*Task item*
Continue the text on the history of the Auburn University Chapel below, picking up right after its final sentence.
Top of Text excerpt
The Auburn University Chapel is the second-oldest building and oldest building in its original location on the campus of Auburn University in Auburn, Alabama.

==History==
The chapel was built in 1851 as a Presbyterian church, using slave labor, in the Greek Revival style. During the Civil War, the building briefly served as a Confederate hospital for wounded soldiers, and later in the century was temporarily divided into classrooms when the main building of the nearby Alabama Agricultural and Mechanical College burned in 1887.

Around 1900, the church was renovated in a Gothic style. The building was sold to the college in 1921, where it became the YMCA/YWCA center for a few years. From 1927 to 1973, it housed the Auburn Players Theater, the college's acting troupe. Between 1973 and 1976, the structure underwent a significant renovation for conversion to the Auburn University Chapel, an interdenominational, multipurpose building, a function it still serves today. The building was added to the National Register of Historic Places as Auburn Players Theater on May 22, 1973.The Auburn University Chapel is believed to be the oldest public establishment in Auburn. It often held weddings and dinners on the lawn. Between 1850 and 1976, the Auburn University Chapel has transitioned from church, to hospital, to classroom, to theatre, and then finally back to a church.
Bottom of Text excerpt
Top of Source data
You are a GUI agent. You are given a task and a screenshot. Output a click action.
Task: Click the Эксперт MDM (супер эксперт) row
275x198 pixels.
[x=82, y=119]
Bottom of Source data
*Response for this exercise*
The Auburn University Chapel is believed to be haunted. While treating war soldiers, death was inevitable. One death that particularly stands out is the death of Sydney Grimlett. Grimlett was fighting in the Civil War when he suffered an injury and had a procedure to amputate his leg; he did not survive this procedure. The Troupe Theatre group took over in the 1920s, soon audience members began noticing orbs near actors, during state productions. Performers in the group soon noticed objects and props missing from the set. However, Grimlett gained a reputation as a kind ghost and obeys when given candy as an incentive. When the Troupe Theatre group moved they invited Sydney Grimlett to come with and has resided wherever the Troupe may travel.